A good test for the devex of these platforms is the time it takes to onboard a new employee into them.
A platform is not just a collection of features that dev teams happened to ask for at specific points in the past, but a holistic, well-crafted, consistent thing that takes into account the direction of technology change in the industry as a whole and the changing needs of the organization.
Choice quotes
- “the organizational structure must coordinate accountabilities to support the goals of delivering high-quality impactful software” - 2016 paper, Thinking Environments
- monoliths need to be broken down “(in particular, any indivisible software part that exceeds the cognitive capacity of any one team)”
- When delivering changes rapidly, it is important to ensure that high trust is explicitly valued and designed for.
- They referred to outcome-oriented management style as “eyes on, hands off” (McChrystal, Team of Teams), which I hadn’t heard before.
- “A bounded context is a unit for partitioning a larger domain or system model into parts, each of which represents an internally consistent business domain area (the term was introduced in the book Domain-Driven Design by Eric Evans)”
We’d argue that for a team to communicate efficiently, the options are between full colocation (all team members sharing the same physical space) or true remote-first approach (explicitly restricting communication to agreed channels - such as messaging and collaboration apps - that everyone on the team has access to and consults regularly). When neither of these options is feasible (full colocation or remote first), then it’s better to split off the monolith into separate subsystems for teams in different locations. In this way, an organization can leverage Conway’s law to align the system architecture with the communication constraints in real life.

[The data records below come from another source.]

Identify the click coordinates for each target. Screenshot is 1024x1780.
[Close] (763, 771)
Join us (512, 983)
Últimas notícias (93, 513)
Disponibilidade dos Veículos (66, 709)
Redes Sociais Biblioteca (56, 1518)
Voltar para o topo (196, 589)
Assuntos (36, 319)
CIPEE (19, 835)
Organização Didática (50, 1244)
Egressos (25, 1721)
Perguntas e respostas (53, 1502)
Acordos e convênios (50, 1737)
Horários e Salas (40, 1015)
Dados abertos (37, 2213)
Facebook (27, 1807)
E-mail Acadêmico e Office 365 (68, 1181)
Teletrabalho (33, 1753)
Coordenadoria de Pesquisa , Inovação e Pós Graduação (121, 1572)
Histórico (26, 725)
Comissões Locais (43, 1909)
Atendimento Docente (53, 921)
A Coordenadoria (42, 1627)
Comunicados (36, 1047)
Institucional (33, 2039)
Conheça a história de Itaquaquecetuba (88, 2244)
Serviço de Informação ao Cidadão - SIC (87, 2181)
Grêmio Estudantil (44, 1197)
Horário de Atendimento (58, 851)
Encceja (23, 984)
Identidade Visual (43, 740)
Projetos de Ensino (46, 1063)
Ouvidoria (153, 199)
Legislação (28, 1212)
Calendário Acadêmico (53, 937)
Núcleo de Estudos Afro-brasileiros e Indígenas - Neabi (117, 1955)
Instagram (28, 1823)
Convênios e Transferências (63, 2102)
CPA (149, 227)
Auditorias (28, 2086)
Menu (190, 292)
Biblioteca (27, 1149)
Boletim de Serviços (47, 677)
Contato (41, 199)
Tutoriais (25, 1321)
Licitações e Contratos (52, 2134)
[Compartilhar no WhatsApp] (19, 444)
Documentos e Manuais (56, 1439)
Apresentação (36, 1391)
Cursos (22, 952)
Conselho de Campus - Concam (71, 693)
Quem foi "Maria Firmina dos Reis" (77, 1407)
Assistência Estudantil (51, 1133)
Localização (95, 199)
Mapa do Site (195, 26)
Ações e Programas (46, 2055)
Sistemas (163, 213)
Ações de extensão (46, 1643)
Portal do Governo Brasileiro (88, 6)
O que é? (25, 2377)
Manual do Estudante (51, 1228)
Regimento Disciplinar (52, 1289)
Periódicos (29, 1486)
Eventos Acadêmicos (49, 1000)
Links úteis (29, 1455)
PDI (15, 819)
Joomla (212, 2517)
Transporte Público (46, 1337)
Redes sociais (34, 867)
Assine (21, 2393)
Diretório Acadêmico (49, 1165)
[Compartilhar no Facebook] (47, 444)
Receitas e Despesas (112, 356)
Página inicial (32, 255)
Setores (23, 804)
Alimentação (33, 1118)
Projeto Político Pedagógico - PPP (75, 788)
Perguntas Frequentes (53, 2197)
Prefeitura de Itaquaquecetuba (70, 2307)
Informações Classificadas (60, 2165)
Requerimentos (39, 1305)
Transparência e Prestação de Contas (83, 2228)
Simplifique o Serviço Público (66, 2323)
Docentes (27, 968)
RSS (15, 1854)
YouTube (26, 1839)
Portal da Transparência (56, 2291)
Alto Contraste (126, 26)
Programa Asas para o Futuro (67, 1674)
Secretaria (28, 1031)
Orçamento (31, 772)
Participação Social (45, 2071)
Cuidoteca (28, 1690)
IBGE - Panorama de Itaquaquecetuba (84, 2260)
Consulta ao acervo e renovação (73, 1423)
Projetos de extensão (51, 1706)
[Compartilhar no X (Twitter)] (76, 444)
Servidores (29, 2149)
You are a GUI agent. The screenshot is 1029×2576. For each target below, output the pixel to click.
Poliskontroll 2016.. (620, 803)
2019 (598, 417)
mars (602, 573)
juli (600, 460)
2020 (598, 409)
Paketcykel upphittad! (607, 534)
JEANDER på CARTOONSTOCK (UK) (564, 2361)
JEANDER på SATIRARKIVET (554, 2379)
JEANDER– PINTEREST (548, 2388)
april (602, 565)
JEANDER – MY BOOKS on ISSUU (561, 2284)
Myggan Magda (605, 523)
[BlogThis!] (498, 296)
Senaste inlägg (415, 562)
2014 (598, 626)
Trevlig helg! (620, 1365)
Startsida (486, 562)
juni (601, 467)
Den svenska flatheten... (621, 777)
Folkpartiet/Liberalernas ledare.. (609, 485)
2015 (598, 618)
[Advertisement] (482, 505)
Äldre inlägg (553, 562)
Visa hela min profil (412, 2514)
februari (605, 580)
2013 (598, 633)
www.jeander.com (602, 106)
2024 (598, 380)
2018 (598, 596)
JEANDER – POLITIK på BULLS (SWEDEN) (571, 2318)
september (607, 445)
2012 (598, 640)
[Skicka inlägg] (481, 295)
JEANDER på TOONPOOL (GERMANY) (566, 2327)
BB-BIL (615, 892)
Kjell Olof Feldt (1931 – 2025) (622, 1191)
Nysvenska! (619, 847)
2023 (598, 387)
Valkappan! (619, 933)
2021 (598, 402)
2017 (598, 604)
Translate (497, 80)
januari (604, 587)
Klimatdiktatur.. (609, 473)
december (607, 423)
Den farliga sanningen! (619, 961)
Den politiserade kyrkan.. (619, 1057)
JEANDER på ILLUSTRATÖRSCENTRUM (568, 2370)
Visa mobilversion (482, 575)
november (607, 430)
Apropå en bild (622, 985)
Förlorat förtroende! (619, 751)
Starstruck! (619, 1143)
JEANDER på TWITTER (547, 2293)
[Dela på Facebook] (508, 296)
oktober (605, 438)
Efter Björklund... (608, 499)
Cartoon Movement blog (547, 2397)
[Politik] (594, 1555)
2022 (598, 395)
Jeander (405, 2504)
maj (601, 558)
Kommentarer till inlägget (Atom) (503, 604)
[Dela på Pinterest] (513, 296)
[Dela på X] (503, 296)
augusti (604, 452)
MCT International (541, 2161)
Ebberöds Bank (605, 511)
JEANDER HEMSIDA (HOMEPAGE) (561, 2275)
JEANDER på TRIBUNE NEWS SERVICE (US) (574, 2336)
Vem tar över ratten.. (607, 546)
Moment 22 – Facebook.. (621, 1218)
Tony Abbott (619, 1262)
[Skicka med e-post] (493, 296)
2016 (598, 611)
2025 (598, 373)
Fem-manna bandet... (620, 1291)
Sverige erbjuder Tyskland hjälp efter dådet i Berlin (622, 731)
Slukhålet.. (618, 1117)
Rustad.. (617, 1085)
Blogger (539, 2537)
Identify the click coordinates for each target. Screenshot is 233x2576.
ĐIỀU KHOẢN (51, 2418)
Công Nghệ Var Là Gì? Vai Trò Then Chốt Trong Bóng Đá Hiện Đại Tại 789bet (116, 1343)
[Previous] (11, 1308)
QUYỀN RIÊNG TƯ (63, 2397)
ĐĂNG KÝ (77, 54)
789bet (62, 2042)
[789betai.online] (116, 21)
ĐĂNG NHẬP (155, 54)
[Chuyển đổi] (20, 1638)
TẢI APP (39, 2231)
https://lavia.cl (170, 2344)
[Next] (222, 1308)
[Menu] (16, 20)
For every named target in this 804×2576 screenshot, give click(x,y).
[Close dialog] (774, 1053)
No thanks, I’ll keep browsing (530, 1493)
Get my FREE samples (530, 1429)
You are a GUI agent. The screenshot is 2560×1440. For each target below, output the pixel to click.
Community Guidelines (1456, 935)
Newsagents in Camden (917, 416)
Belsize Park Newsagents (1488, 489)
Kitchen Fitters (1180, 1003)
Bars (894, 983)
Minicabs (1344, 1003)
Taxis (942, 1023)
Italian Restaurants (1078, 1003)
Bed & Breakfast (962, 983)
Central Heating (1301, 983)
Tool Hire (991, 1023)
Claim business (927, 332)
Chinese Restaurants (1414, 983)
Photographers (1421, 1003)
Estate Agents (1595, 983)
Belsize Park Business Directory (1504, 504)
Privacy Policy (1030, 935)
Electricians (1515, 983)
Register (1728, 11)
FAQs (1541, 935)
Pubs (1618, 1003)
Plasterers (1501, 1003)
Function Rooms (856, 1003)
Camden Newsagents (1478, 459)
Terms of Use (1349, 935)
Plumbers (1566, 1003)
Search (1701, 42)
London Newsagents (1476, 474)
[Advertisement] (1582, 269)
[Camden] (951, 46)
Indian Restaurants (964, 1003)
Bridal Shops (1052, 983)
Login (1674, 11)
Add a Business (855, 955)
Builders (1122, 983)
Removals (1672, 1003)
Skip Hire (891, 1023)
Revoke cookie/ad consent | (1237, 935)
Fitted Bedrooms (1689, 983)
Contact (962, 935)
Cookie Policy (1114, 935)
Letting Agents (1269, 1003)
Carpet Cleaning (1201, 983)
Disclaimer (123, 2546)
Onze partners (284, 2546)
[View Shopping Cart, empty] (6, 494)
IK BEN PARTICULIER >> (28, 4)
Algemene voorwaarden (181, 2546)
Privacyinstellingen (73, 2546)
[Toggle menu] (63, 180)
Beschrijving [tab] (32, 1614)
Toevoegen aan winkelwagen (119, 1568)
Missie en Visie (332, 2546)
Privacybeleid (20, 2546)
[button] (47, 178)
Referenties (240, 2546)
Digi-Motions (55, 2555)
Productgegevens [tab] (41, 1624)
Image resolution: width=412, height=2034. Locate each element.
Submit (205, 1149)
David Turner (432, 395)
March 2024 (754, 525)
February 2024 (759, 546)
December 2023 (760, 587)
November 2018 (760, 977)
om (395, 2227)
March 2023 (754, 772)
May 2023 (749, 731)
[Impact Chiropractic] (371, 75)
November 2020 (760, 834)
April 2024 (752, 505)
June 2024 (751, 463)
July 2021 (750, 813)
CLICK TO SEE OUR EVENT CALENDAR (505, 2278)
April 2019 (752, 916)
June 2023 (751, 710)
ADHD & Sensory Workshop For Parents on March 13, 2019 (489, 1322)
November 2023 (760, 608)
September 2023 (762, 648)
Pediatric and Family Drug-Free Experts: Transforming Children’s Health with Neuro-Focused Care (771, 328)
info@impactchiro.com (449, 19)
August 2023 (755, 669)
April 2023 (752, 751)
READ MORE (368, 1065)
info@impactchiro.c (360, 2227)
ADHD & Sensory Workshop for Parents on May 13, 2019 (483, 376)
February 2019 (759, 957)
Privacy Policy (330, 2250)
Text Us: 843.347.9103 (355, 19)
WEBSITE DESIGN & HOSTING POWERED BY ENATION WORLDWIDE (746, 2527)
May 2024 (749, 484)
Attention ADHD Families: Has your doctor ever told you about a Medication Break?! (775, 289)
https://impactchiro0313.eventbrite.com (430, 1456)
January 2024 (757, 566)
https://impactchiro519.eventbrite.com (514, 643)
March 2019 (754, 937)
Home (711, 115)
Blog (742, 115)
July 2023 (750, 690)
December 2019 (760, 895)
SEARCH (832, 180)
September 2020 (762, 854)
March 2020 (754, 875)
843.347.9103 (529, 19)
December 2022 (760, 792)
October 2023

[Conway’s law] creates an imperative to keep asking: “Is there a better design that is not available to us because of our organization?”
- Mel Conway, Towards Simplifying Application Development in a Dozen Lessons
Too often, a platform is left to former system administrators to build and run without using well-defined software development techniques (agile practices, TDD, continuous delivery, product management, etc) or it receives so little funding and attention from the organization that it never helps other teams, only hinders them.